Paolo Conte/ “Vi spiego il sesso degli strumenti e sulle donne…”

- Matteo Fantozzi

Paolo Conte si racconta in un’intervista a Il Messaggero dove svela il suo rapporto con le donne che anche oggi ancora stravedono per lui.

paolo conte 2019 tv
Paolo Conte

Paolo Conte è uno dei mostri sacri della musica italiana, uno che nonostante il passare degli anni continua ad essere tra i più amati dal pubblico femminile. Quando Il Messaggero glielo chiede il cantautore specifica: “Le donne impazziscono per me? Questo perché forse la mia controfigura è brava a fare conquiste”. Umile e spiritoso dribbla la domanda con una battuta, ma poi si insinua in un argomento molto particolare che lega il mondo della sensualità a quello della musica: “Mi chiedono spesso se gli strumenti abbiano un sesso. Io penso che la viola e il sax contralto siano gli unici strumenti femminili, mentre il sax baritono è ermafrodito invece tutti gli altri strumenti sono maschi“. Una spiegazione che potrebbe aprire la strada a qualche polemica, ma che ci fa capire una volta ancora l’eccentricità dell’autore.
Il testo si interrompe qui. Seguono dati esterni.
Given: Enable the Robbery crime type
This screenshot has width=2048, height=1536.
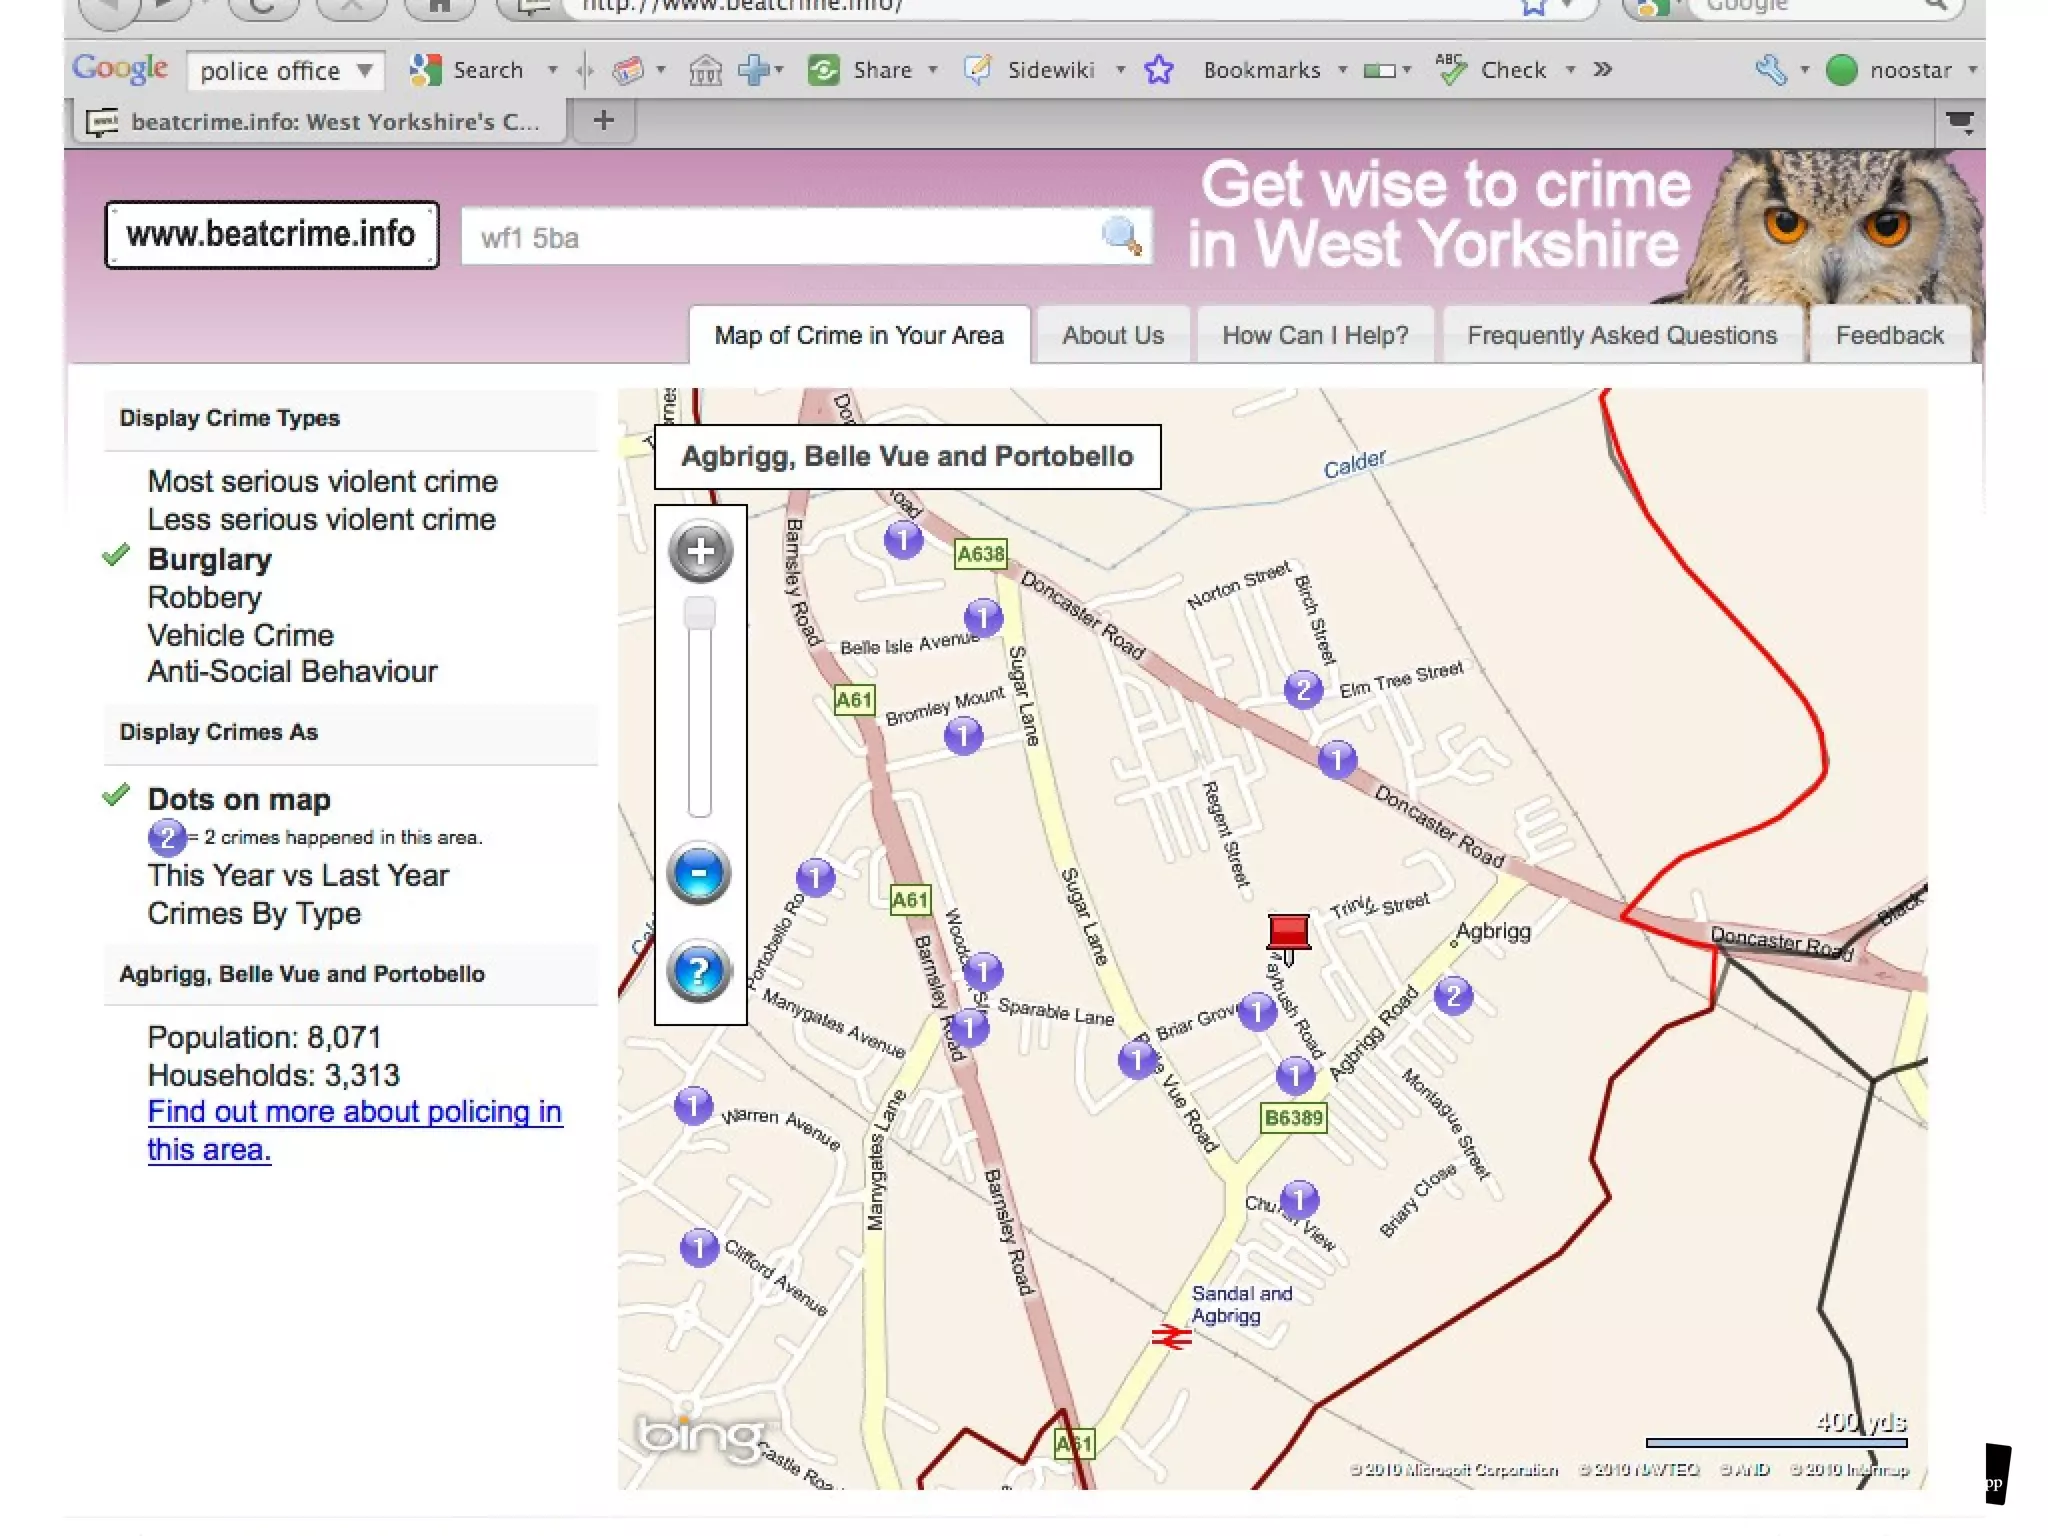Looking at the screenshot, I should (x=204, y=597).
Paolo Conte, “Che cos’è una canzone?”

Quando chiedono a Paolo Conte cos’è una canzone lui non ha dubbi: “Qualcosa che non cambia il mondo perché è presuntuoso pensarlo. Può segnare un’epoca o sigillare un amore. Può mandare dei profumi, degli odori e persino dei gusti. quando sentiamo certe canzoni veniamo immediatamente catapultati in un altro mondo e questo ci fa bene”. Non sorprendere di certo l’estro della sua spiegazione e il talento di un uomo che ha saputo ritagliarsi un ruolo da grande protagonista del panorama musicale italiano. Si parla poi di Azzurro: “Sapevo, intuivo, che quella canzone era vincente. Non immaginavo che sarebbe arrivata così lontana e che tutti l’avrebbero fatta loro. Ho passato anni a chiedermi se mai avrei comprato il disco di uno come me“.

Tra gusti e amori

Cosa piace a Paolo Conte? In un’intervista a Il Messaggero svela: “Le parole con la zeta, l’America. Contiene qualcosa che al solo pronunciarlo diventa poesia, tra leggendario e arcano. Non mi piace invece raccontarmi in posti diversi da una canzone. In passato l’ho fatto aprendomi. Il fatto è che ci sono artisti che vogliono essere compresi. Io penso alla bellezza di non essere capito nemmeno da me stesso. Non sono per niente sicuro di voler sapere chi sono“. C’è poi l’umorismo che sicuramente diverte Conte, ma deve essere di alta qualità e non di bassa lega per non cadere nella noia. Un personaggio straordinario che ha dimostrato ancora una volta di essere unico anche solo grazie a un’intervista.